_EXERCISE PROMPT_
Recast each line of the material below as a string in a JSON list, one string per line, and omit blank lines. Leave the pictures out.

Data lines
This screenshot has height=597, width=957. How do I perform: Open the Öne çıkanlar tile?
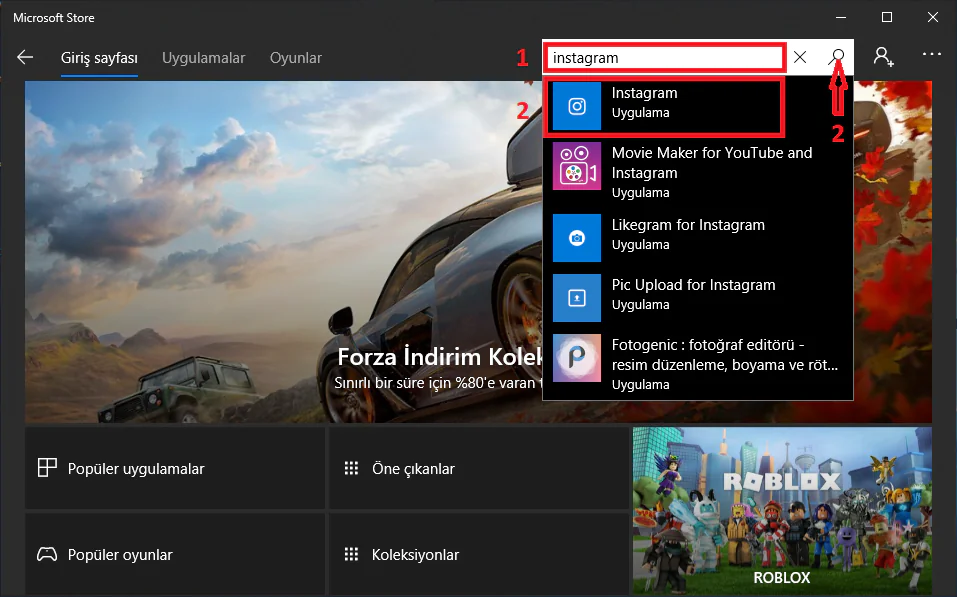(x=479, y=468)
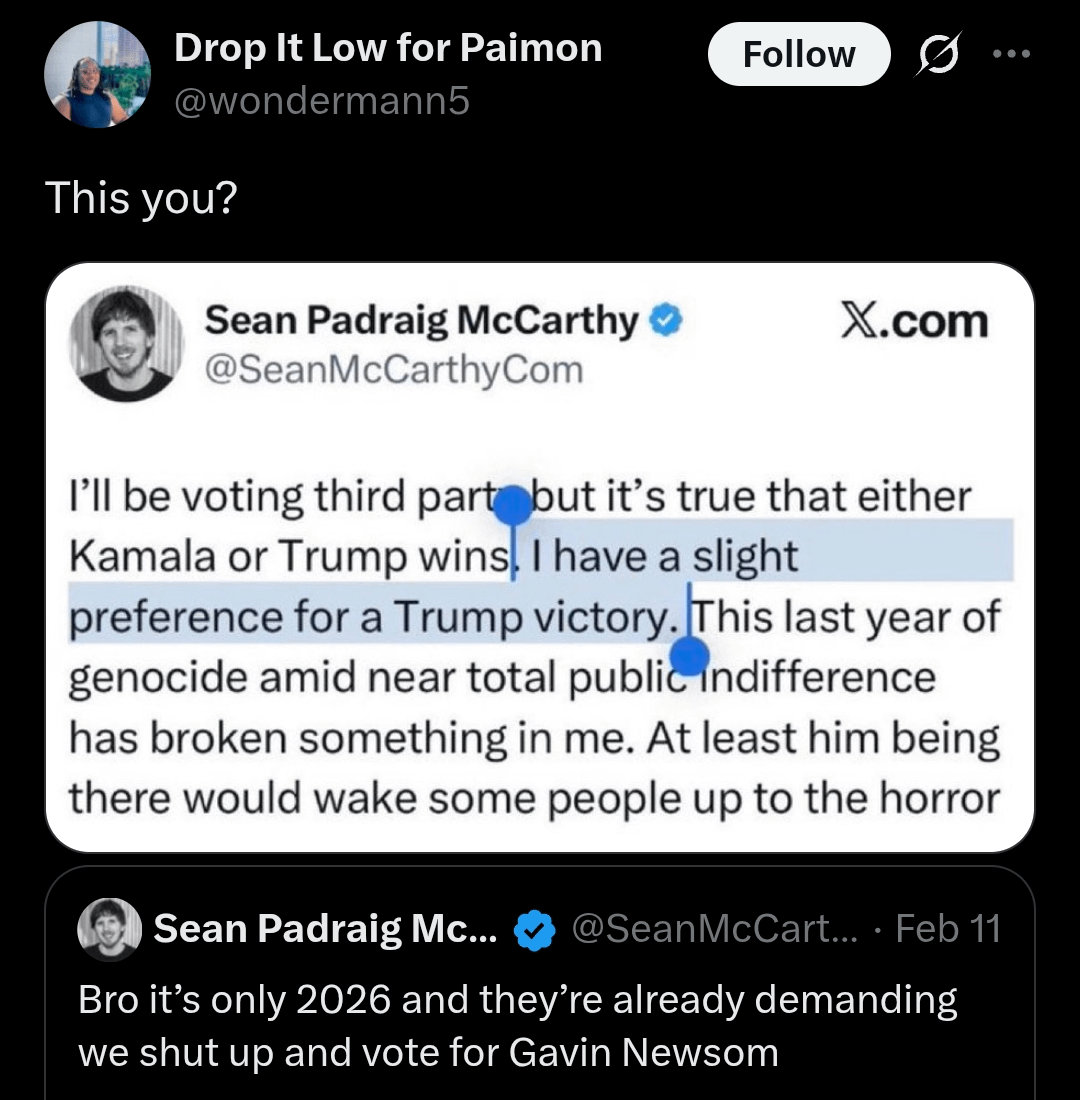The width and height of the screenshot is (1080, 1100).
Task: Click Sean McCarthy's avatar in the screenshot image
Action: click(x=126, y=344)
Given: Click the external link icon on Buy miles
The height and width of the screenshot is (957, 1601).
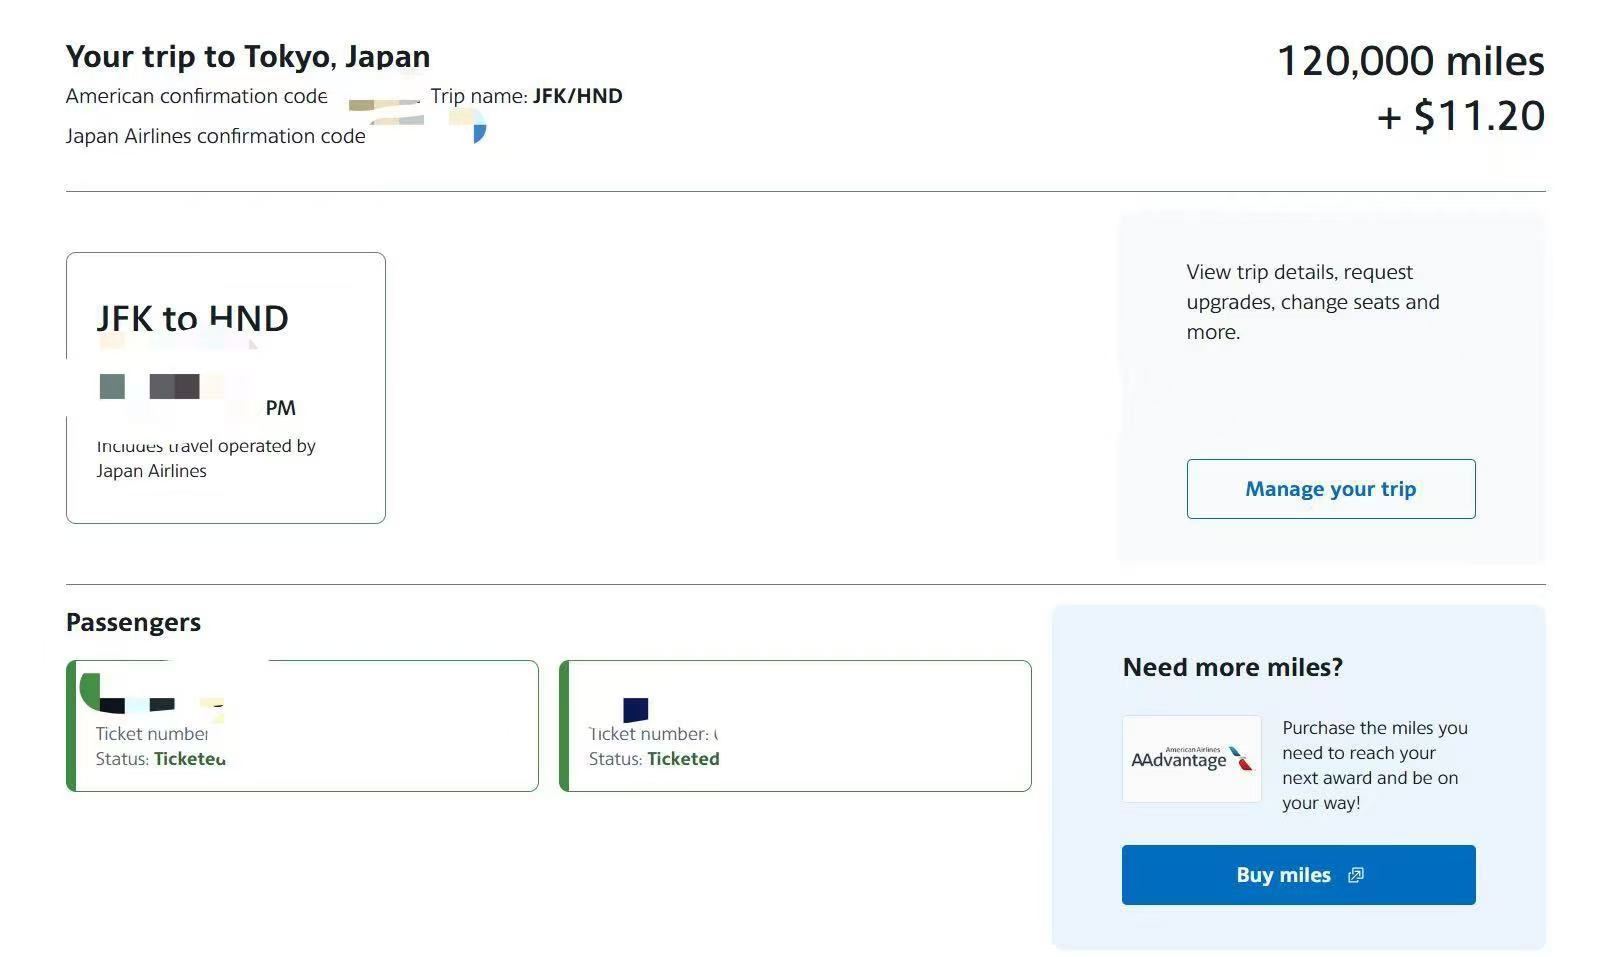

_EXPECTED ANSWER_
[
  "This screenshot has height=597, width=957. How do I perform: Open the Öne çıkanlar tile?",
  "(x=479, y=468)",
  "The width and height of the screenshot is (1080, 1100).",
  "Task: Click Sean McCarthy's avatar in the screenshot image",
  "Action: click(x=126, y=344)",
  "Given: Click the external link icon on Buy miles",
  "The height and width of the screenshot is (957, 1601)."
]